### Written request
Rewrite the data from the line with "Task: Click the Главная grid icon" through the line with "Looking at the screenshot, I should (x=153, y=72).", switching "Spaces" to "Projects" and leaving everything else unchanged.

### Material
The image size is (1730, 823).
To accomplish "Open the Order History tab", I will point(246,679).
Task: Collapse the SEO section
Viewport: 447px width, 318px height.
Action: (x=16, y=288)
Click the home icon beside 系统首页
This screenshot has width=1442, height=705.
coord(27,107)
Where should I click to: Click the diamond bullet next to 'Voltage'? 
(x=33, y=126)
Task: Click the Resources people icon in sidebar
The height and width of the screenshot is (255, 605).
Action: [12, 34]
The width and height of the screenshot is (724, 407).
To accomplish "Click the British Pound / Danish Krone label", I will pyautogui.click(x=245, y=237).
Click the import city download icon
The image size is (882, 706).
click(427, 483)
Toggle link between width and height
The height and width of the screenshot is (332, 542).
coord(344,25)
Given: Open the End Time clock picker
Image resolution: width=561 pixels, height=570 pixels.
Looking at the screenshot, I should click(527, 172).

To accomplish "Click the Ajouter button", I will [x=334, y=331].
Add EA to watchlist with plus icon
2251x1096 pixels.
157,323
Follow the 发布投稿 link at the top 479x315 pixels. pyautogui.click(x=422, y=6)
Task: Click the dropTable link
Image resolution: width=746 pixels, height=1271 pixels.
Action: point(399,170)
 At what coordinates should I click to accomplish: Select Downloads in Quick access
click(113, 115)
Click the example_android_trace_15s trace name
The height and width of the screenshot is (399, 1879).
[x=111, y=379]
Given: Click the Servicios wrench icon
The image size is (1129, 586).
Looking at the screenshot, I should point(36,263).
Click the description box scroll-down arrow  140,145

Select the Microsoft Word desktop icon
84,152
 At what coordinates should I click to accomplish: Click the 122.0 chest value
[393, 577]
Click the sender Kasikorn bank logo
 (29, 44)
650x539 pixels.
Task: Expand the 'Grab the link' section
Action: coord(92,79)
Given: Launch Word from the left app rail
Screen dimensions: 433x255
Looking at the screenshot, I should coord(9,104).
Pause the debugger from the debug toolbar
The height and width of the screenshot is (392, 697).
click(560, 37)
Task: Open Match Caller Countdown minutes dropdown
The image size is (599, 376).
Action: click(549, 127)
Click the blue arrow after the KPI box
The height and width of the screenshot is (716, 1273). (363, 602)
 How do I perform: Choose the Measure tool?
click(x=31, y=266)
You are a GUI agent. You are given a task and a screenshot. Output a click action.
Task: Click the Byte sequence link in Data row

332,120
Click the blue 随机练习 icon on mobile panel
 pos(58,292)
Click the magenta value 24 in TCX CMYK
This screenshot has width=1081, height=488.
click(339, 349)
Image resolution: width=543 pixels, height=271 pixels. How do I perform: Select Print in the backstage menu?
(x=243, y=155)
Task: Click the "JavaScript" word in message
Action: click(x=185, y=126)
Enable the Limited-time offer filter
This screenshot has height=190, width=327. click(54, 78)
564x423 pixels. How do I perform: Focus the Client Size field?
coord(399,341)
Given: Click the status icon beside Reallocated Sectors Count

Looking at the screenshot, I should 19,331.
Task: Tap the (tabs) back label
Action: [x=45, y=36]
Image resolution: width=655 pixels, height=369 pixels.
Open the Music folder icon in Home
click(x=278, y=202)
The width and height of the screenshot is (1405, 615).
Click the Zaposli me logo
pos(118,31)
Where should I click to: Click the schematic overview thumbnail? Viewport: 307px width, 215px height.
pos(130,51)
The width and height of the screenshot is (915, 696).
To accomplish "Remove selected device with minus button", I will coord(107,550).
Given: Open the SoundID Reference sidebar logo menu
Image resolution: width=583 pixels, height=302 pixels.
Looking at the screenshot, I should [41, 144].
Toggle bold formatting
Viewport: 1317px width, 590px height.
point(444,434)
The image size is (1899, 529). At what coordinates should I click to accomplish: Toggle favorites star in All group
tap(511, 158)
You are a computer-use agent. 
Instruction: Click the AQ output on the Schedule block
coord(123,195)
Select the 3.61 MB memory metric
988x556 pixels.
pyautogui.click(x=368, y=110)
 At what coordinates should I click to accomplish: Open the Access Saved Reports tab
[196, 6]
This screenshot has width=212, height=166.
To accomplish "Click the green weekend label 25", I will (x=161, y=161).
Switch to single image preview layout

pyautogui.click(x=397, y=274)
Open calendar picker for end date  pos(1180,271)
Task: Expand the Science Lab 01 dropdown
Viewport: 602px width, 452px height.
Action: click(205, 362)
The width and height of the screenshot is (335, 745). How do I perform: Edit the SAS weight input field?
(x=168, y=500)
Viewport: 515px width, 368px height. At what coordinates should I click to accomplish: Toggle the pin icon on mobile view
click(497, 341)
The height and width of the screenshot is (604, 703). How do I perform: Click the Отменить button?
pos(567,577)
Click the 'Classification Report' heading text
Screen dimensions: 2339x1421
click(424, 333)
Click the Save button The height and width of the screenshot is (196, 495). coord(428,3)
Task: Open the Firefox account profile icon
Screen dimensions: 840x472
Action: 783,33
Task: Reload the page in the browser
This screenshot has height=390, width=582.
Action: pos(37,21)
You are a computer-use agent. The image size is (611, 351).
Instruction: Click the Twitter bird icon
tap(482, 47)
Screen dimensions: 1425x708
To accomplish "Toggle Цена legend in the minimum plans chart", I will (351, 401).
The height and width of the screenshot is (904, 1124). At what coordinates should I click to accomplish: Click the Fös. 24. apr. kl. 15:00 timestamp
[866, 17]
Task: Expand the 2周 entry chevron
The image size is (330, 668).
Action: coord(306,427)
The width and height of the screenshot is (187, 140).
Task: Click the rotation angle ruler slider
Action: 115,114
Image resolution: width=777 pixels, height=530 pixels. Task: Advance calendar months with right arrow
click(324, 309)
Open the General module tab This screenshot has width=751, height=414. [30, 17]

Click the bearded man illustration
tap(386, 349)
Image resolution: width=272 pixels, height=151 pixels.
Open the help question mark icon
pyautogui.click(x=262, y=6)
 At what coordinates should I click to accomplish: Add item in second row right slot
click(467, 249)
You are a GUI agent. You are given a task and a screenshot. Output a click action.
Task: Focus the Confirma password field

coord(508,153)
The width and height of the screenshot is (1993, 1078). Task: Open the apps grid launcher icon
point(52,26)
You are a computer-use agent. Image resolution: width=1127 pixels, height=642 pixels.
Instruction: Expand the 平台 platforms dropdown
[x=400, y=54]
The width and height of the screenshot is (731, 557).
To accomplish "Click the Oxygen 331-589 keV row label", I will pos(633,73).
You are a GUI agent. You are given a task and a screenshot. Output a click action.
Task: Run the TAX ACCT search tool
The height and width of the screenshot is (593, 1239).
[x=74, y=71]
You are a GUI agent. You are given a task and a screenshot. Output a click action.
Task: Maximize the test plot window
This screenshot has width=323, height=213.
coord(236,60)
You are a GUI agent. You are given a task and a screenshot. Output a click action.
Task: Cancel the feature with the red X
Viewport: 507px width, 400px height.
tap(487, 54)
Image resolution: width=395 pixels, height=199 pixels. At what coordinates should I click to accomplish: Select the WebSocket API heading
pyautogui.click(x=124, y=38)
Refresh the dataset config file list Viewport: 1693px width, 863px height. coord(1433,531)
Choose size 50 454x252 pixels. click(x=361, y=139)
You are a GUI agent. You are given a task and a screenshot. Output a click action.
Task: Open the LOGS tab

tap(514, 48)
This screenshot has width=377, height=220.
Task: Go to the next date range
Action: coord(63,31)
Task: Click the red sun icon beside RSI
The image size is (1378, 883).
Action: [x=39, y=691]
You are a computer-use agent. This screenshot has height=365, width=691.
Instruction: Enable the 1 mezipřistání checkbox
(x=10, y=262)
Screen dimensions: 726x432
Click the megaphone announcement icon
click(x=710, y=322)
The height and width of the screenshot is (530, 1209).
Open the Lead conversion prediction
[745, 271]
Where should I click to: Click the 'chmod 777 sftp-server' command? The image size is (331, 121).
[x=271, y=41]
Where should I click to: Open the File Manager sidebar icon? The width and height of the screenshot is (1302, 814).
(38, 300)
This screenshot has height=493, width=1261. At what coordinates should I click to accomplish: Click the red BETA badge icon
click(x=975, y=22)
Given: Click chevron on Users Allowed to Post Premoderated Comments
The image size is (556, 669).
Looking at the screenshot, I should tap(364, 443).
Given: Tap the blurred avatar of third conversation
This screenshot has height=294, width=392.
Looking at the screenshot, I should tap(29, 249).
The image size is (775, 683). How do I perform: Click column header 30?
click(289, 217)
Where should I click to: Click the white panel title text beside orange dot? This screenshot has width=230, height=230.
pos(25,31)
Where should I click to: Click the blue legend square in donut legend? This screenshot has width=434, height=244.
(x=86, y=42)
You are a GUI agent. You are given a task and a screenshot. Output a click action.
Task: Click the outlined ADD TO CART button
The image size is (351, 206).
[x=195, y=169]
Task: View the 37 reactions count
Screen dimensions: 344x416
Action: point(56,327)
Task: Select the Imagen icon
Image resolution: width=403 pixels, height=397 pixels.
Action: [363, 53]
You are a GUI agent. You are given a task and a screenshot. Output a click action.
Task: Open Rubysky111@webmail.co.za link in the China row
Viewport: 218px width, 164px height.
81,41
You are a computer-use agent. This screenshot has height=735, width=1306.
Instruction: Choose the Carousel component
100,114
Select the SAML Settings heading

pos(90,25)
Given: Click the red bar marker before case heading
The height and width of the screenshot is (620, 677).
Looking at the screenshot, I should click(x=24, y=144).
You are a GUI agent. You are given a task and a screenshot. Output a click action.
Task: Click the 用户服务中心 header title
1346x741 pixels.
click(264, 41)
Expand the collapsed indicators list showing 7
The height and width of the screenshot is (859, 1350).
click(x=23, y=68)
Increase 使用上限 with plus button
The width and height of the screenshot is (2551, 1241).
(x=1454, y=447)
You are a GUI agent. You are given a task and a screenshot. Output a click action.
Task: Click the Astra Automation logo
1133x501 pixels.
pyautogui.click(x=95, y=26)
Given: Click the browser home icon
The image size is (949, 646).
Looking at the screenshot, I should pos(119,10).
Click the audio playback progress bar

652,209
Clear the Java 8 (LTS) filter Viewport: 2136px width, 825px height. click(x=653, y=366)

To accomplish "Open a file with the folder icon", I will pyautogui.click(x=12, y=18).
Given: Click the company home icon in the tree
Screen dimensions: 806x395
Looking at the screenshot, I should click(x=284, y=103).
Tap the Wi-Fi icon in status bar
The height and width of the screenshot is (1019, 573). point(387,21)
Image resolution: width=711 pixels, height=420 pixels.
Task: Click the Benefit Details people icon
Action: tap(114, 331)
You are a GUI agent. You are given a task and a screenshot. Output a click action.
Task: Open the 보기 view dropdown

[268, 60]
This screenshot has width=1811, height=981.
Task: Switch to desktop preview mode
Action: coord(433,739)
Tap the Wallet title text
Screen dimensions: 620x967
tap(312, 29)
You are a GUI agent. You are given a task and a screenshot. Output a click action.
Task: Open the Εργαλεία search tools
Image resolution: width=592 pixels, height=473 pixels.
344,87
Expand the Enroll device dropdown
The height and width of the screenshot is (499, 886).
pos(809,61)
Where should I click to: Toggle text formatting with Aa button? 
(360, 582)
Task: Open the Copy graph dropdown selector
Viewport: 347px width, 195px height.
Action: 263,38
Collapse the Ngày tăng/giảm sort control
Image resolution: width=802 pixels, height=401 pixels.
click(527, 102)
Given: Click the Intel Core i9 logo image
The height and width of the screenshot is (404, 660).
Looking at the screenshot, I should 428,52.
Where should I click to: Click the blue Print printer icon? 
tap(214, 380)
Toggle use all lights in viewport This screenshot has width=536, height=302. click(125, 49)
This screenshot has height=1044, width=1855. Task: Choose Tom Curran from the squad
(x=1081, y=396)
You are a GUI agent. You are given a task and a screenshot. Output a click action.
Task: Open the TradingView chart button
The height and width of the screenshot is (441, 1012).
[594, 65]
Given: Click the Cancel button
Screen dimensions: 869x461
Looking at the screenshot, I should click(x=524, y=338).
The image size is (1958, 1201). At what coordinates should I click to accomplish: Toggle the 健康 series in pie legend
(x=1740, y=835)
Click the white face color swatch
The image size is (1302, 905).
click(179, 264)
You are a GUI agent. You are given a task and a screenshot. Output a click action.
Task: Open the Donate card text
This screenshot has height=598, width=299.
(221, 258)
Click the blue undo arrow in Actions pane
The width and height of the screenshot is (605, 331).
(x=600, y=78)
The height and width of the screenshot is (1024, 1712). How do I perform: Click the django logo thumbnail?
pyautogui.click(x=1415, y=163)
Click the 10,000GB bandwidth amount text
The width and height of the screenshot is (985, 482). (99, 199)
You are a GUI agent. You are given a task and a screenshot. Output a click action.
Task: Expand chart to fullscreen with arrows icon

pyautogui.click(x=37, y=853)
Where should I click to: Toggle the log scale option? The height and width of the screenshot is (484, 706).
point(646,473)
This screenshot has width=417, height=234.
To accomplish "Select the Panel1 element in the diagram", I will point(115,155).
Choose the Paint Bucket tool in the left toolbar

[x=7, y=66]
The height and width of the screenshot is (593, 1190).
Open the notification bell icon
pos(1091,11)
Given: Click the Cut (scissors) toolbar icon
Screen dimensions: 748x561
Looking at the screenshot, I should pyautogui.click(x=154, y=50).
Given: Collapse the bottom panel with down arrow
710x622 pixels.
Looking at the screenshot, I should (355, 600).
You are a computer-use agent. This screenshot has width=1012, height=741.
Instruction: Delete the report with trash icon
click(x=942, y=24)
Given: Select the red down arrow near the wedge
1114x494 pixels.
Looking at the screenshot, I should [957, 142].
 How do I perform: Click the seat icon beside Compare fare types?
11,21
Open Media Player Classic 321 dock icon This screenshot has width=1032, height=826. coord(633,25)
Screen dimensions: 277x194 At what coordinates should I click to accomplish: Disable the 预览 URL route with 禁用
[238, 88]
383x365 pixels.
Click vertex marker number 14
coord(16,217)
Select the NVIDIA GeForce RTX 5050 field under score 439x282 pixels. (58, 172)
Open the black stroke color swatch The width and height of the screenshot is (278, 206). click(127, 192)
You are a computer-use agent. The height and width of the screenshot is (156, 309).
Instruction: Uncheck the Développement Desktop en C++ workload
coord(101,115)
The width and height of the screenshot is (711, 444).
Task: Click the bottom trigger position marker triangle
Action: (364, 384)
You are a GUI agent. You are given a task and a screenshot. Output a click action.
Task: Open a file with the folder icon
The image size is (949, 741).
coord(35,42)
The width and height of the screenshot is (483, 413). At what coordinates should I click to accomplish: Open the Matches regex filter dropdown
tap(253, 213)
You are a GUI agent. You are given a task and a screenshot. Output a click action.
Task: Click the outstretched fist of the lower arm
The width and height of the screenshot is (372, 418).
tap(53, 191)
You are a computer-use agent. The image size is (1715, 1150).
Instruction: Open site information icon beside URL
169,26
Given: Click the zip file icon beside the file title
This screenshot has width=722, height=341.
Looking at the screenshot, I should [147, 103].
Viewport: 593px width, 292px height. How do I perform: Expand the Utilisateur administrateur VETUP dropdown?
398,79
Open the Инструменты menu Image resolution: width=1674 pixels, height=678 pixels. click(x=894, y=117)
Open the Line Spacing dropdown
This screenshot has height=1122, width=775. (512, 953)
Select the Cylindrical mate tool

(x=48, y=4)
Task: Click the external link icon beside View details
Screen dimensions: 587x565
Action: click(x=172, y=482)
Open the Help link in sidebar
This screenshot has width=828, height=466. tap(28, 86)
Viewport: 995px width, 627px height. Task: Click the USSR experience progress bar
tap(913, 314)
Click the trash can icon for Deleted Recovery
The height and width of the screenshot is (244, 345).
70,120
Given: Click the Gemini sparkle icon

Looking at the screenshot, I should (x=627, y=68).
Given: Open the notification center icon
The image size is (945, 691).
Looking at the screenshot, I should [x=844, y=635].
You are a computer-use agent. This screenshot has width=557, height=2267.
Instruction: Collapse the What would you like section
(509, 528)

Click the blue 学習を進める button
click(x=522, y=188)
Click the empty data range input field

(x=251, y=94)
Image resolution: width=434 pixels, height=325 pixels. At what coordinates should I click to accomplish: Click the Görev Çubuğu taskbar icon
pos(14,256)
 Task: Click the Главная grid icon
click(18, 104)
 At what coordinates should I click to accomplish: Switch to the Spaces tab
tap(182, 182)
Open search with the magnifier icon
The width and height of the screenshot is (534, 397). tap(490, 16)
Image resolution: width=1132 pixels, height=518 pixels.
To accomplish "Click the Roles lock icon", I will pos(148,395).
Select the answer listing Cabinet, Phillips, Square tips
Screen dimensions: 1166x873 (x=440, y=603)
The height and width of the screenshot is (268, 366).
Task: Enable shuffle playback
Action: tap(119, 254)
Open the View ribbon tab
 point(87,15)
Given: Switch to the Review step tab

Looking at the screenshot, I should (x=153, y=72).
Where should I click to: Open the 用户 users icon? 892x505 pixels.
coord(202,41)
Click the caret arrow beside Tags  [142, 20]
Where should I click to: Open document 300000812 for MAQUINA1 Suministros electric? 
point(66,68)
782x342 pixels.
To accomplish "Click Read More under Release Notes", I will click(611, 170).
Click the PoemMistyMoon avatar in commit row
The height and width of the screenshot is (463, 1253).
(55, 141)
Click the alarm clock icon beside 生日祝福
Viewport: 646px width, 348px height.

### Answer to this task
 Task: Click the Главная grid icon
click(18, 104)
 At what coordinates should I click to accomplish: Switch to the Projects tab
tap(182, 182)
Open search with the magnifier icon
The width and height of the screenshot is (534, 397). tap(490, 16)
Image resolution: width=1132 pixels, height=518 pixels.
To accomplish "Click the Roles lock icon", I will pos(148,395).
Select the answer listing Cabinet, Phillips, Square tips
Screen dimensions: 1166x873 (x=440, y=603)
The height and width of the screenshot is (268, 366).
Task: Enable shuffle playback
Action: tap(119, 254)
Open the View ribbon tab
 point(87,15)
Given: Switch to the Review step tab

Looking at the screenshot, I should (x=153, y=72).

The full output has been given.